We cannot assure you that any of the above mentioned conflicts will be resolved in our favor.
If we seek shareholder approval, we will complete our initial business combination only if a majority of the ordinary shares, represented in person or by proxy and entitled to vote thereon, voted at a general meeting are voted in favor of the business combination. In such case, our sponsor and each member of our management team have agreed to vote their founder shares and public shares purchased during or after our initial public offering in favor of our initial business combination.
Limitation on Liability and Indemnification of Officers and Directors
Cayman Islands law does not limit the extent to which a company’s memorandum and articles of association may provide for indemnification of officers and directors, except to the extent any such provision may be held by the Cayman Islands courts to be contrary to public policy, such as to provide indemnification against willful default, willful neglect, civil fraud or the consequences of committing a crime. Our amended and restated memorandum and articles of association provide for indemnification of our officers and directors to the maximum extent permitted by law, including for any liability incurred in their capacities as such, except through their own actual fraud, willful default or willful neglect. We will enter into agreements with our directors and officers to provide contractual indemnification in addition to the indemnification provided for in our amended and restated memorandum and articles of association. We expect to purchase a policy of directors’ and officers’ liability insurance that insures our officers and directors against the cost of defense, settlement or payment of a judgment in some circumstances and insures us against our obligations to indemnify our officers and directors.

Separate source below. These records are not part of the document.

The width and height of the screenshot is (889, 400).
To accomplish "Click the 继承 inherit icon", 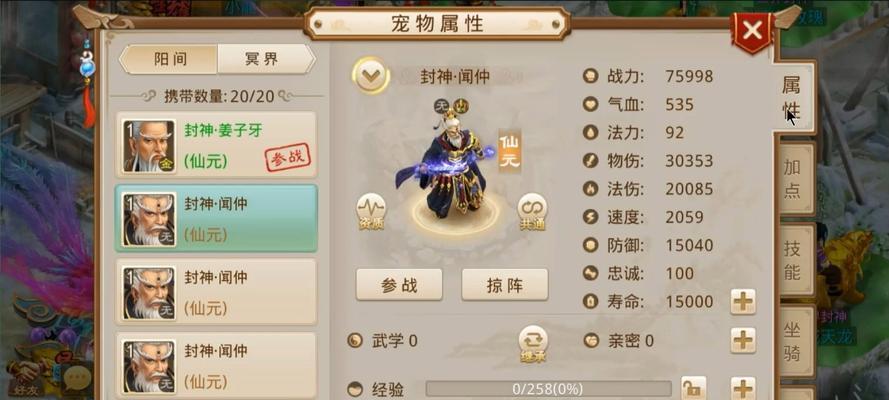I will point(533,344).
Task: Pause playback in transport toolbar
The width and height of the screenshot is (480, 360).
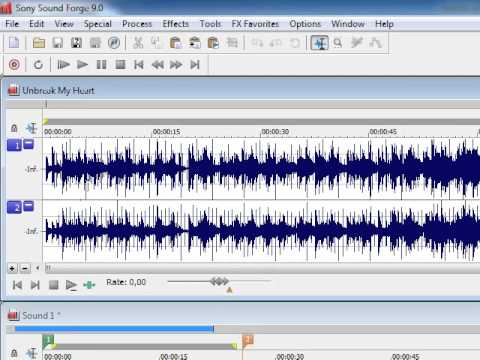Action: 101,64
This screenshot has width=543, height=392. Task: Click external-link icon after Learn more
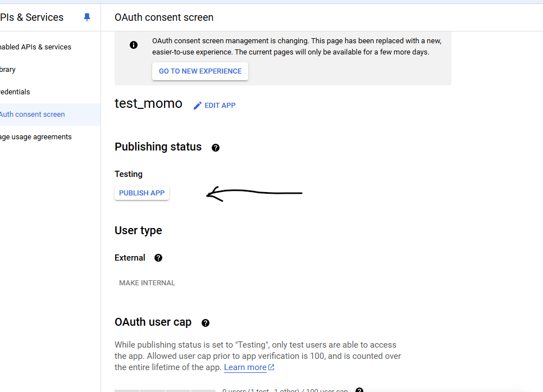272,368
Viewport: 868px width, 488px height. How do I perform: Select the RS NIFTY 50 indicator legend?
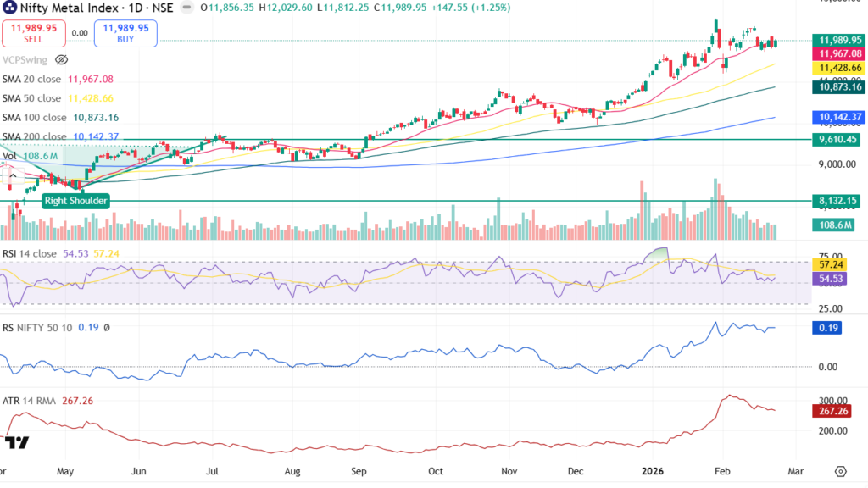[x=55, y=328]
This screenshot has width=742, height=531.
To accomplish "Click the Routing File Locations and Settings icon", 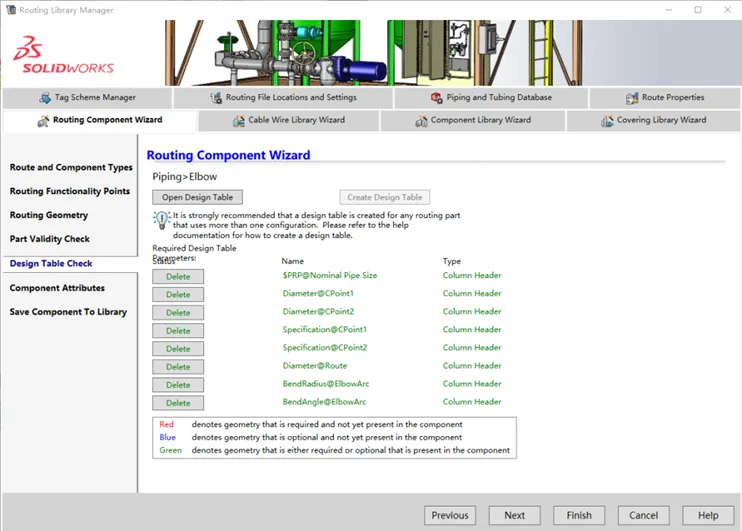I will point(216,97).
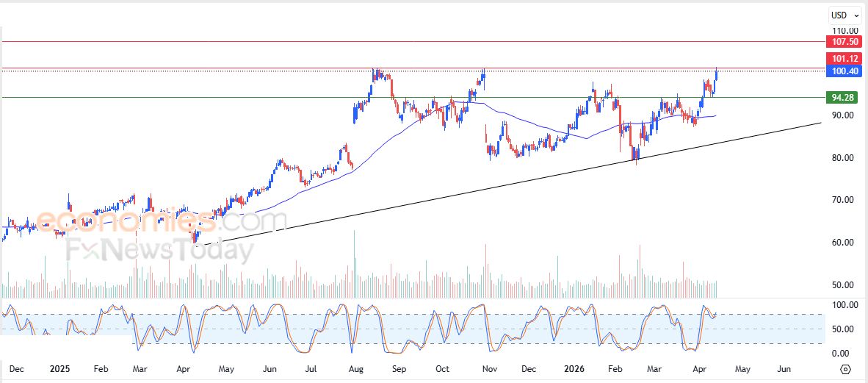
Task: Click the 110.00 price scale value
Action: (x=842, y=30)
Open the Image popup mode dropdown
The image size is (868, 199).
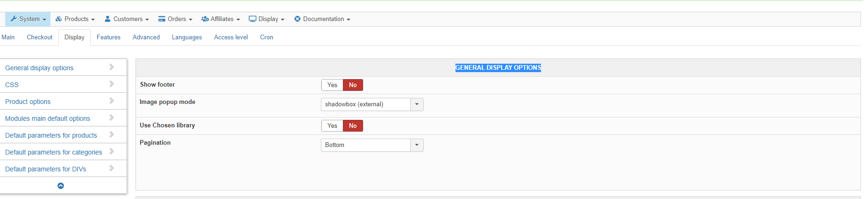coord(372,104)
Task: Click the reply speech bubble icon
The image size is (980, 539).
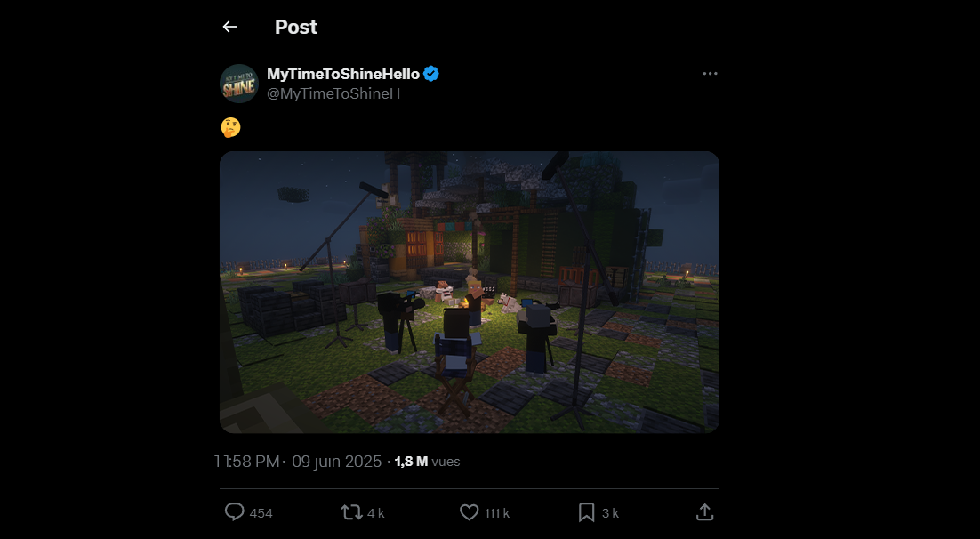Action: click(235, 512)
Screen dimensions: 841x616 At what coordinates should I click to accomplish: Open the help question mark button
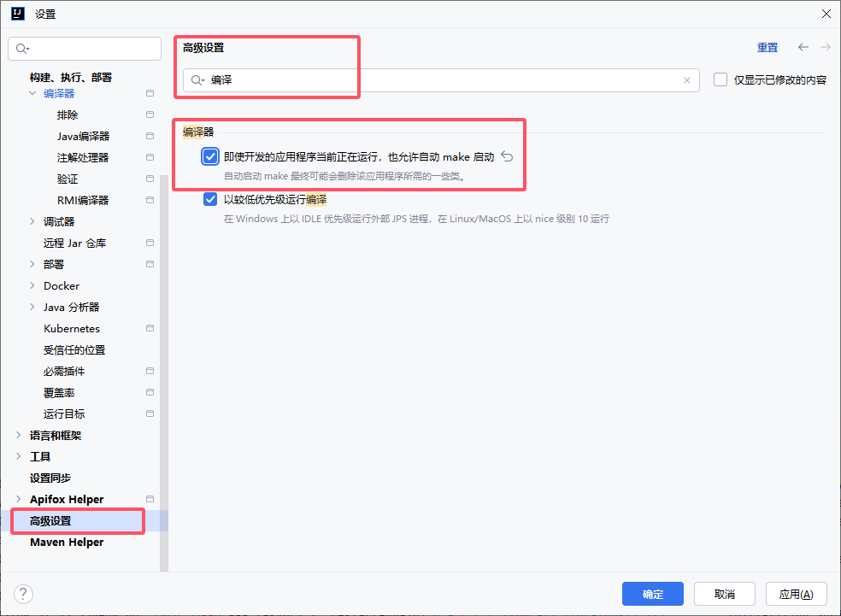tap(24, 594)
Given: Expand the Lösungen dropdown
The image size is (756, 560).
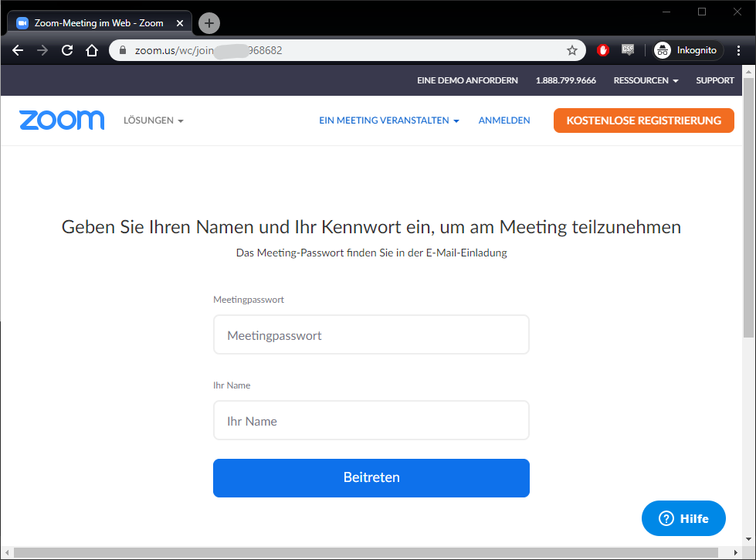Looking at the screenshot, I should 153,120.
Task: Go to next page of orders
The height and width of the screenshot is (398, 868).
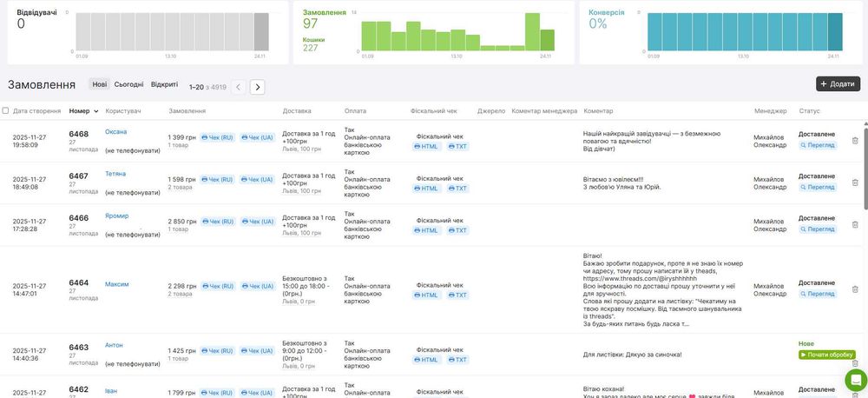Action: 257,87
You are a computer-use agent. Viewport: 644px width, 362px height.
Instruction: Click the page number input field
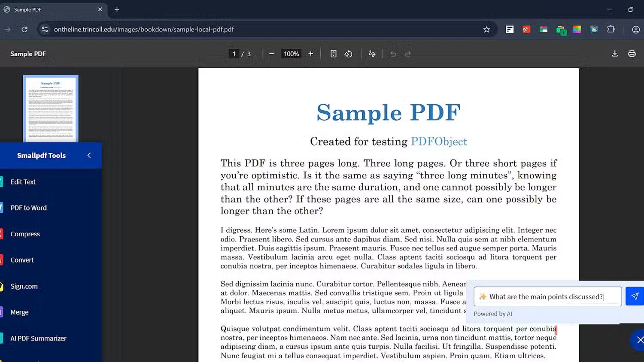pos(234,54)
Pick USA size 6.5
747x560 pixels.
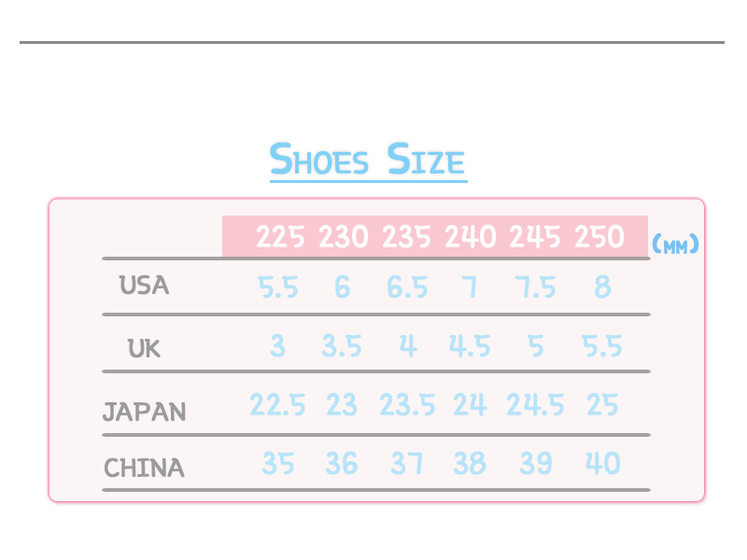click(x=407, y=287)
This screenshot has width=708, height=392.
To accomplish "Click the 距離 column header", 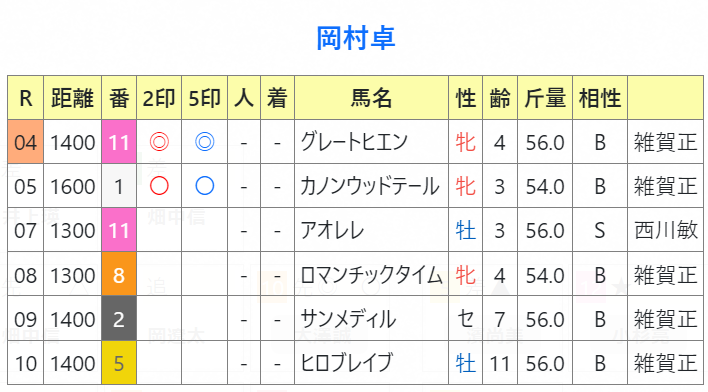I will (72, 98).
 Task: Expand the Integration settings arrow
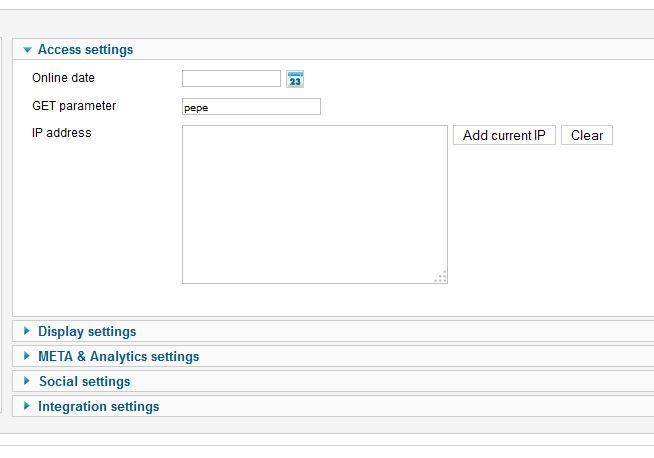point(27,406)
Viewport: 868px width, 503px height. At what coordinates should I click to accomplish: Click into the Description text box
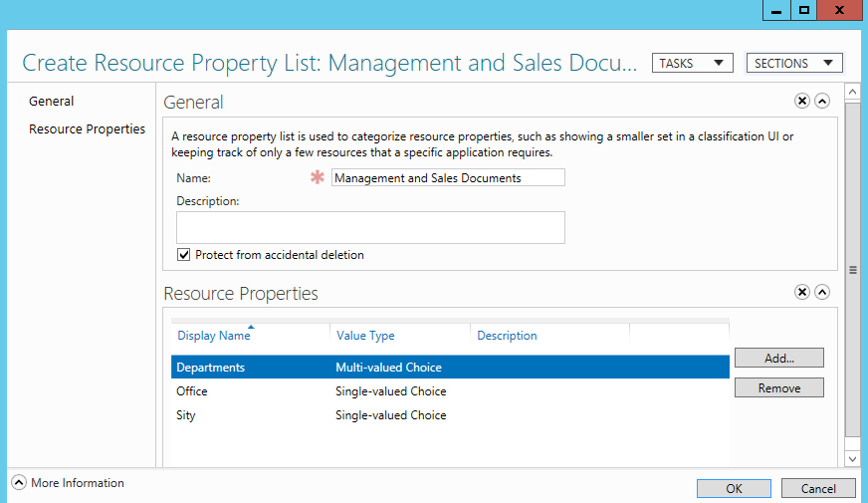[370, 228]
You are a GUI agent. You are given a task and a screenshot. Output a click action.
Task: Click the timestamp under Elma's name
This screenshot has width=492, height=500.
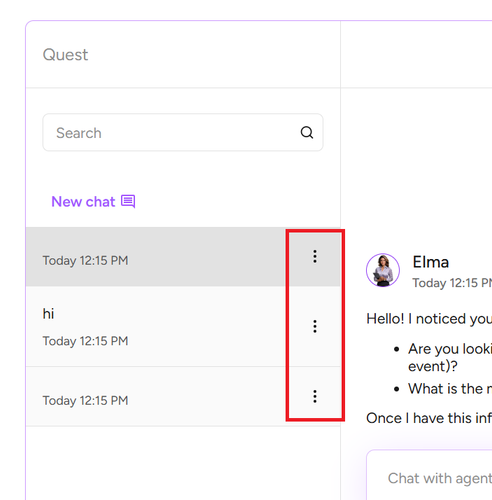tap(452, 283)
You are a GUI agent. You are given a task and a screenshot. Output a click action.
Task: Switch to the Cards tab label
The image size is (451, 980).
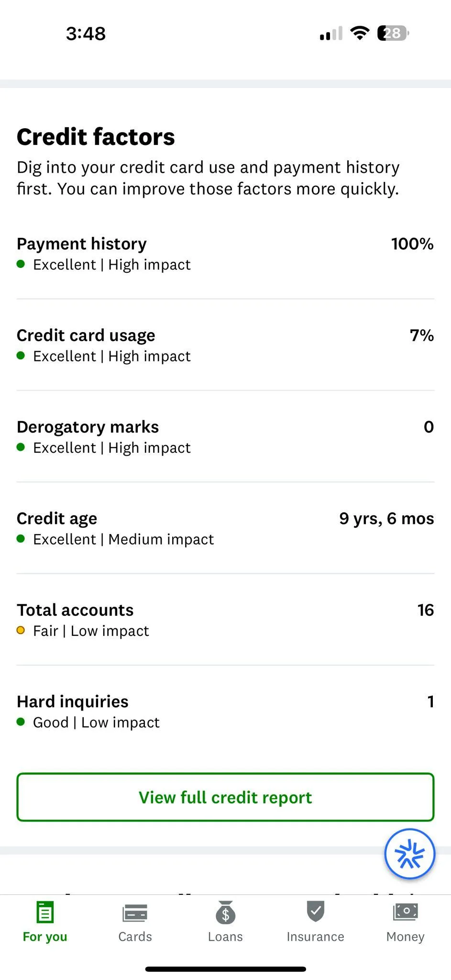pos(135,936)
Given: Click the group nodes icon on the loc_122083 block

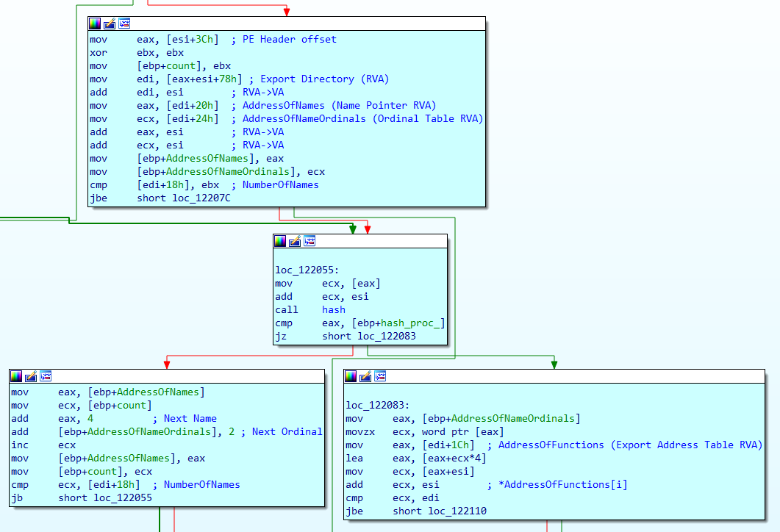Looking at the screenshot, I should [x=380, y=376].
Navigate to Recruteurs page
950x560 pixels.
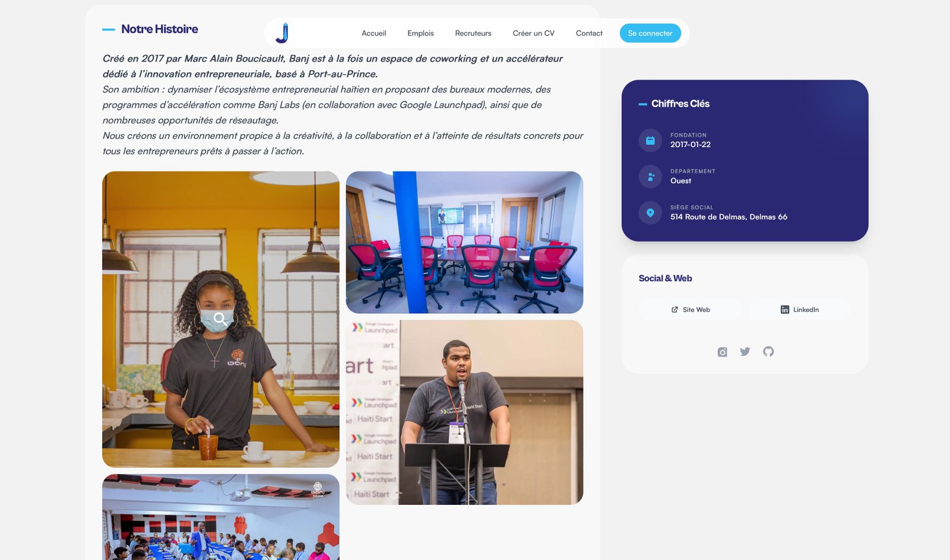[x=473, y=33]
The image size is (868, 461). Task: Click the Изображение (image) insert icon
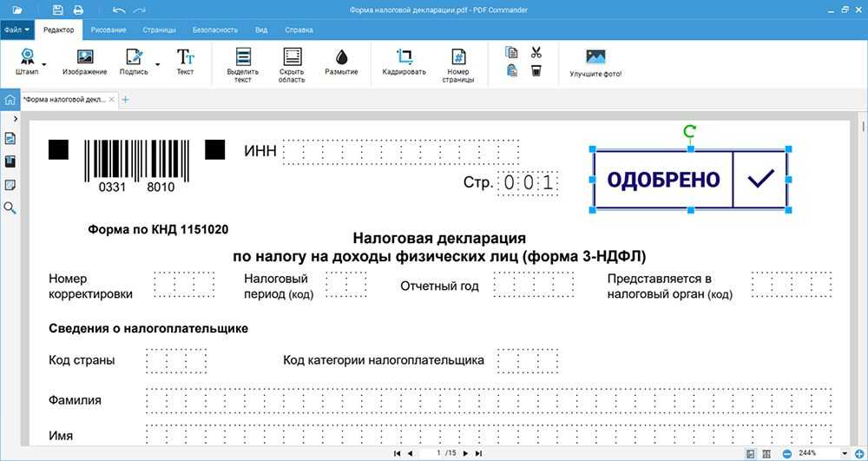84,58
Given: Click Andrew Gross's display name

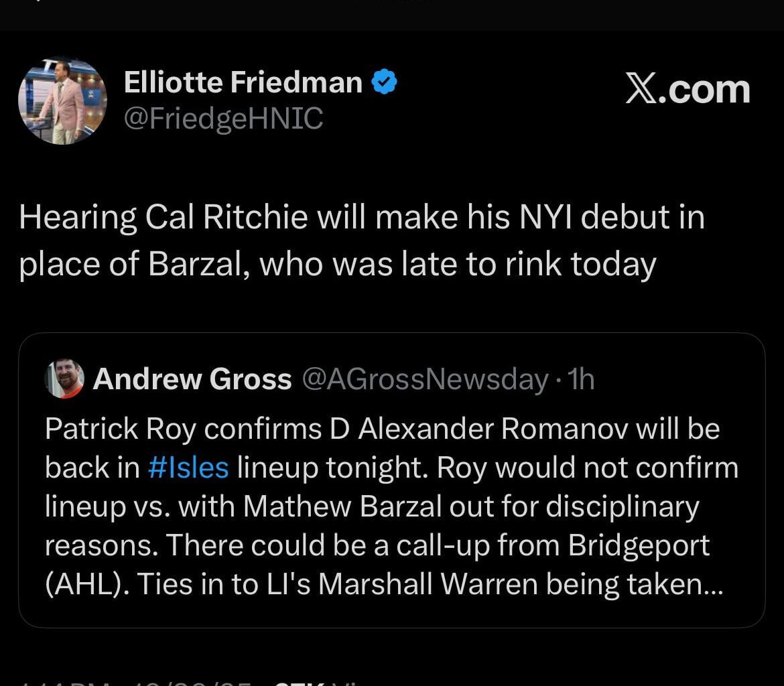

Our officers and directors have agreed to waive any right, title, interest or claim of any kind in or to any monies in the trust account, and have agreed to waive any right, title, interest or claim of any kind they may have in the future as a result of, or arising out of, any services provided to us and will not seek recourse against the trust account for any reason whatsoever (except to the extent they are entitled to funds from the trust account due to their ownership of public shares). Accordingly, any indemnification provided will only be able to be satisfied by us if (i) we have sufficient funds outside of the trust account or (ii) we consummate an initial business combination.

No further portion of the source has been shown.